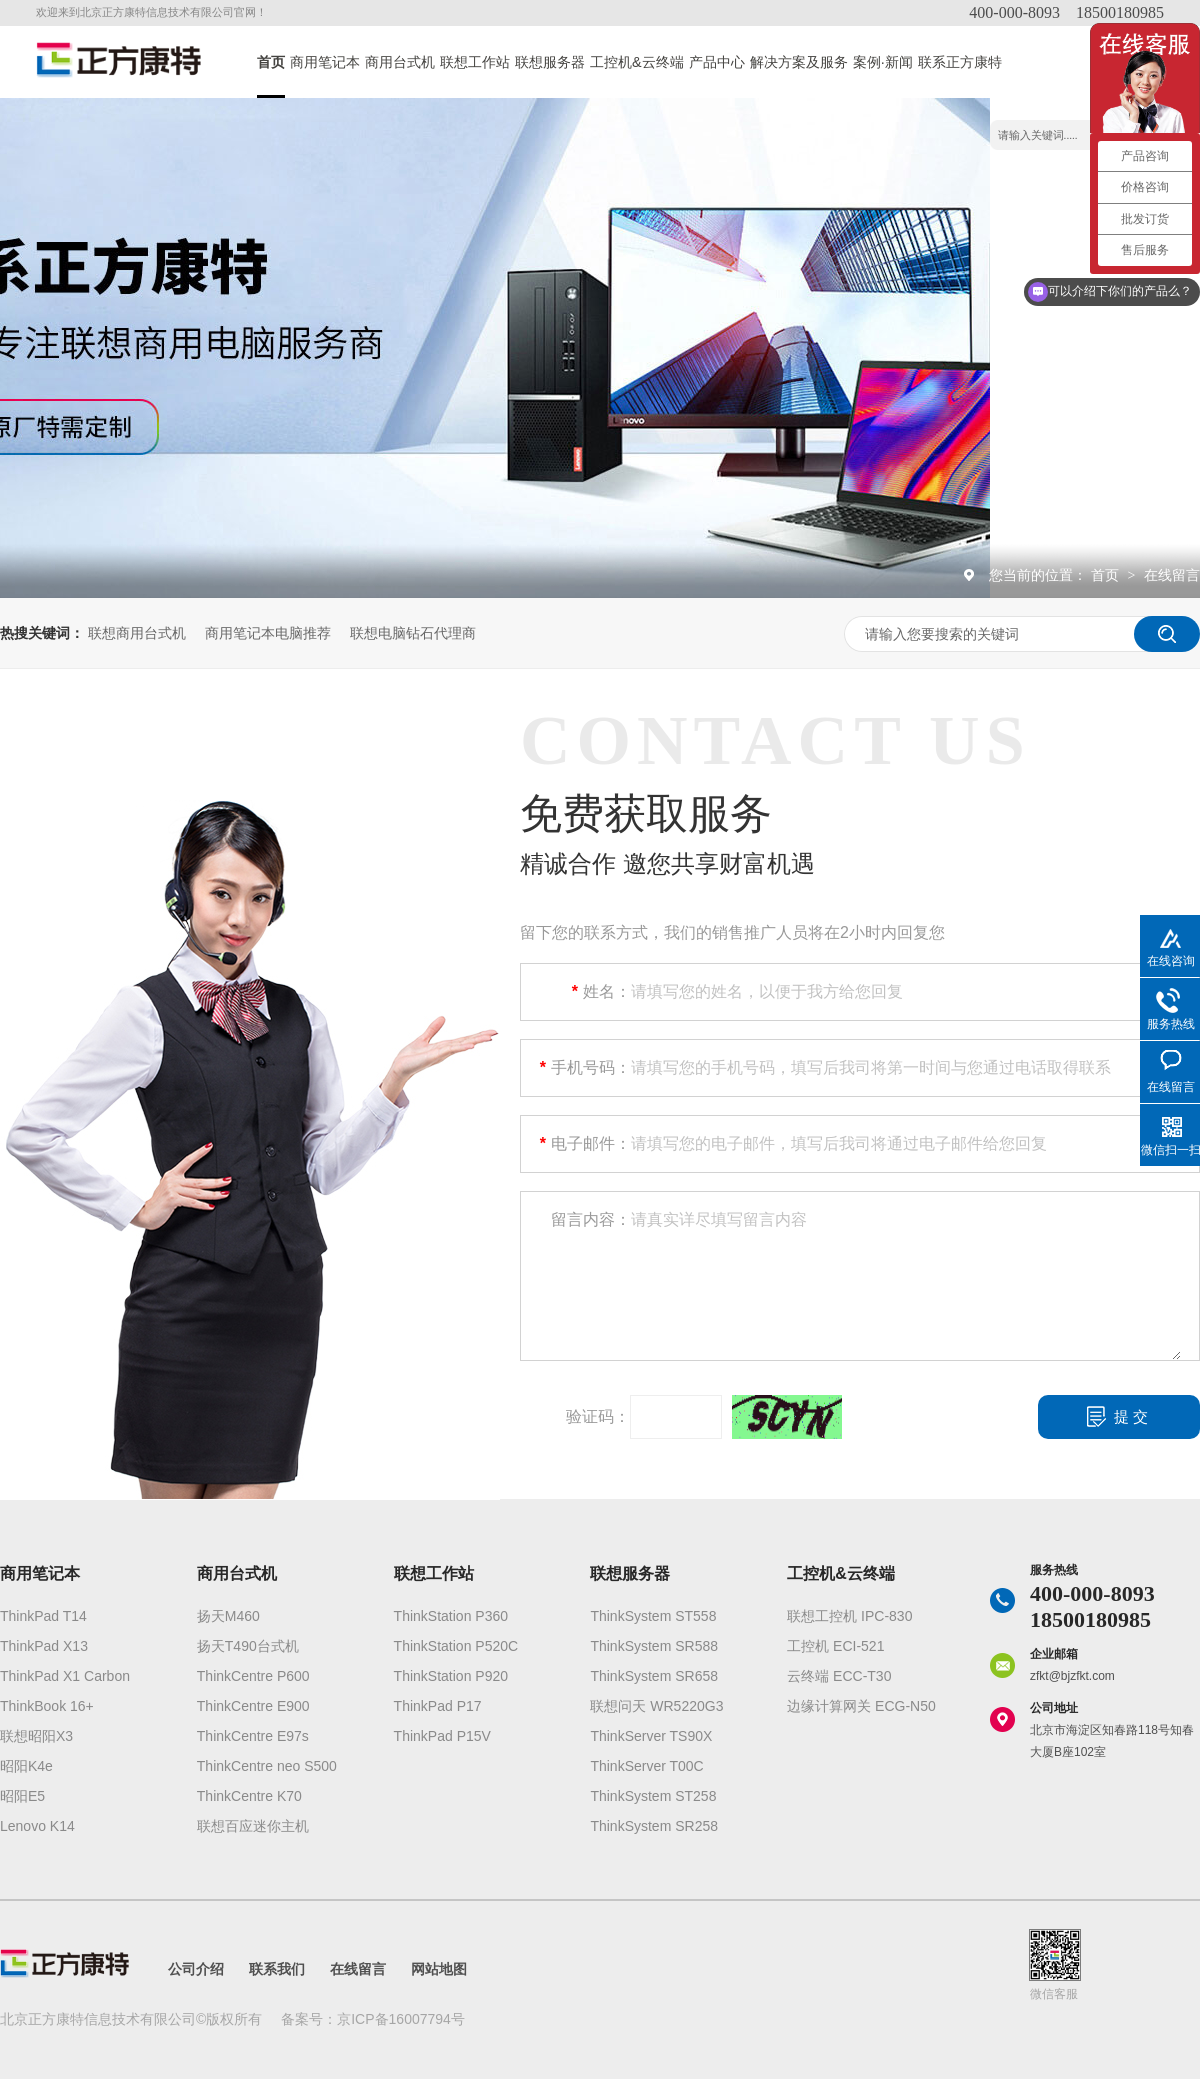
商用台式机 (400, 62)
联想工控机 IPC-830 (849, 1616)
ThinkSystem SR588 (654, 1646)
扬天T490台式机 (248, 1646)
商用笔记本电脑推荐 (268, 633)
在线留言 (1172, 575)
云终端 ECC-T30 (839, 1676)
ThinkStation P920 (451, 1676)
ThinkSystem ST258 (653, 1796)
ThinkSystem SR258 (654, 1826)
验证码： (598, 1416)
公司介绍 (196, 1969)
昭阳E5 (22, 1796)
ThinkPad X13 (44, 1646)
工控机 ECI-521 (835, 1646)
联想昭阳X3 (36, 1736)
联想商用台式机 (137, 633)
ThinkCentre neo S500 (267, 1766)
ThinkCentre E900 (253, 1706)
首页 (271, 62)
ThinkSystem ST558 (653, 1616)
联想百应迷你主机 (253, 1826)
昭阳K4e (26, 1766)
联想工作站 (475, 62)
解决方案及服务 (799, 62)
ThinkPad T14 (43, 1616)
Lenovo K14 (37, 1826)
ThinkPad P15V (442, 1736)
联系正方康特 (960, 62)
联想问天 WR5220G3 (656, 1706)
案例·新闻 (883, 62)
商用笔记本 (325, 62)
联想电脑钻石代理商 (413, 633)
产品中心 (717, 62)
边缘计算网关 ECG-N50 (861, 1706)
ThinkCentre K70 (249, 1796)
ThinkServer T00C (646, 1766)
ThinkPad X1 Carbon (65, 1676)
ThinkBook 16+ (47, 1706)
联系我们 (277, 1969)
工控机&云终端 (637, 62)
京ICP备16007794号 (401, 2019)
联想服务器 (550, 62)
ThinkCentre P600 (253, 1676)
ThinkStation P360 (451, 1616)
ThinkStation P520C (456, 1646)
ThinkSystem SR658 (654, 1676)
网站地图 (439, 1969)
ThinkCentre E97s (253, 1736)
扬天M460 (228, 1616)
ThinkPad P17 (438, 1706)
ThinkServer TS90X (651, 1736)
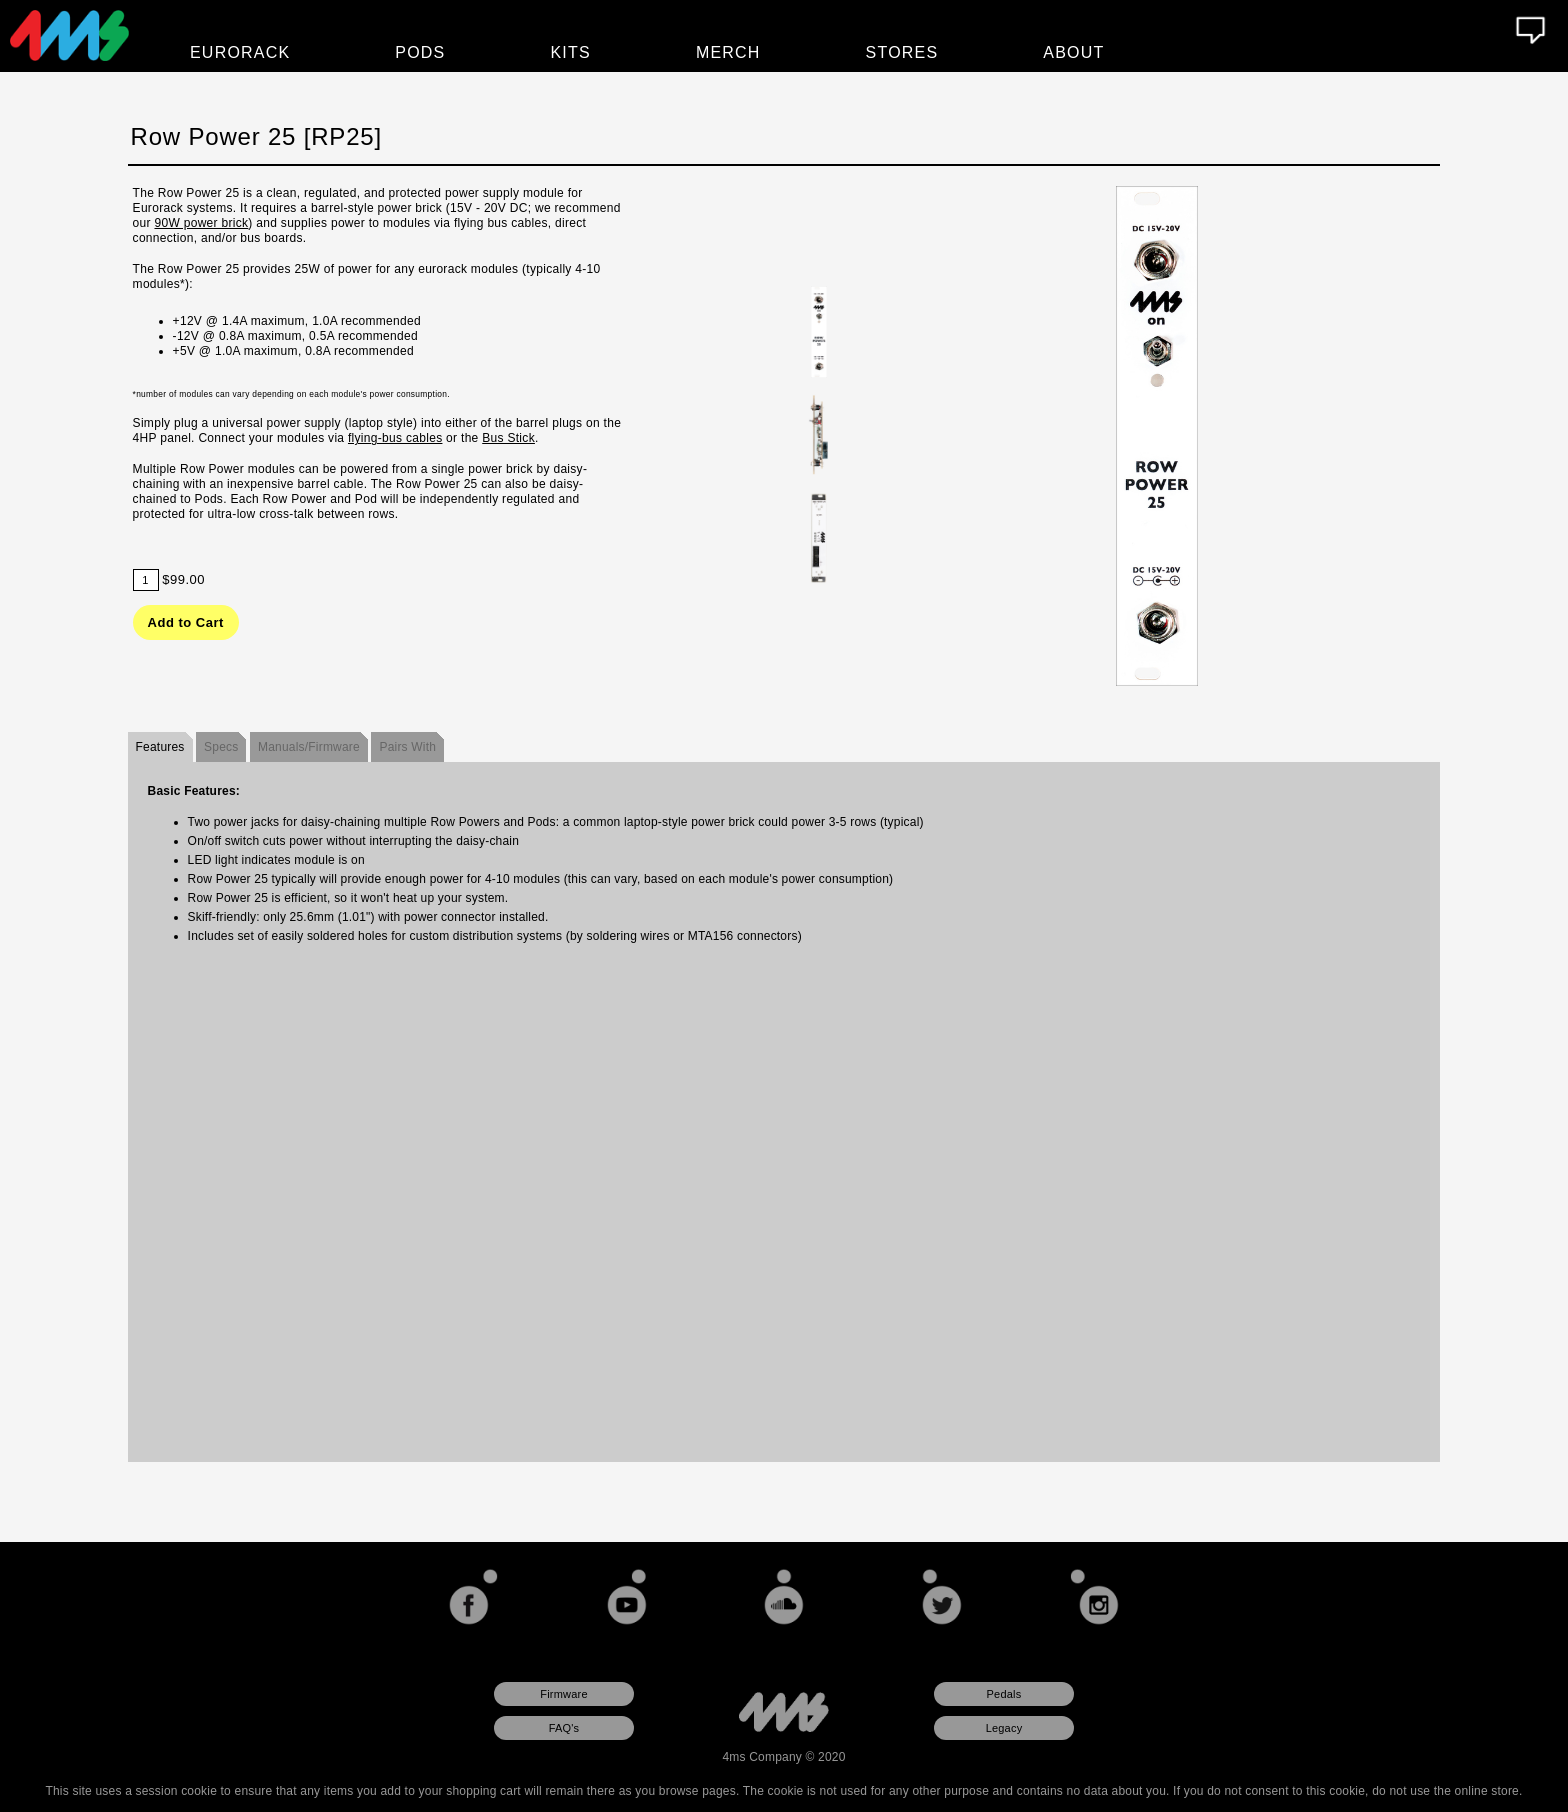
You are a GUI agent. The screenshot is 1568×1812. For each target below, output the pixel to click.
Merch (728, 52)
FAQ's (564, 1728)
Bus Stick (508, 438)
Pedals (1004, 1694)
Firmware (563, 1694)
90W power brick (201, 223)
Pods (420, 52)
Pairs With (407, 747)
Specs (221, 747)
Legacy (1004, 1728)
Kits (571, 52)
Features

== TASK OBJECTIVE ==
Please repeat the entries word for word, starting with the line that contains "联想问天 WR5220G3 (656, 1706)" and going on through the last line of the entries. Leave the pictures out of your answer.

== OUTPUT OF THE TASK ==
联想问天 WR5220G3 (656, 1706)
案例·新闻 (883, 62)
商用笔记本 (325, 62)
联想电脑钻石代理商 (413, 633)
产品中心 (717, 62)
边缘计算网关 ECG-N50 (861, 1706)
ThinkCentre K70 (249, 1796)
ThinkServer T00C (646, 1766)
ThinkPad X1 Carbon (65, 1676)
ThinkBook 16+ (47, 1706)
联系我们 (277, 1969)
工控机&云终端 (637, 62)
京ICP备16007794号 (401, 2019)
联想服务器 (550, 62)
ThinkCentre P600 (253, 1676)
ThinkStation P360 (451, 1616)
ThinkStation P520C (456, 1646)
ThinkSystem SR658 (654, 1676)
网站地图 (439, 1969)
ThinkCentre E97s (253, 1736)
扬天M460 (228, 1616)
ThinkPad P17 (438, 1706)
ThinkServer TS90X (651, 1736)
You are a GUI agent. The screenshot is 1568×1812. For each target below, output the pixel to click.
Merch (728, 52)
FAQ's (564, 1728)
Bus Stick (508, 438)
Pedals (1004, 1694)
Firmware (563, 1694)
90W power brick (201, 223)
Pods (420, 52)
Pairs With (407, 747)
Specs (221, 747)
Legacy (1004, 1728)
Kits (571, 52)
Features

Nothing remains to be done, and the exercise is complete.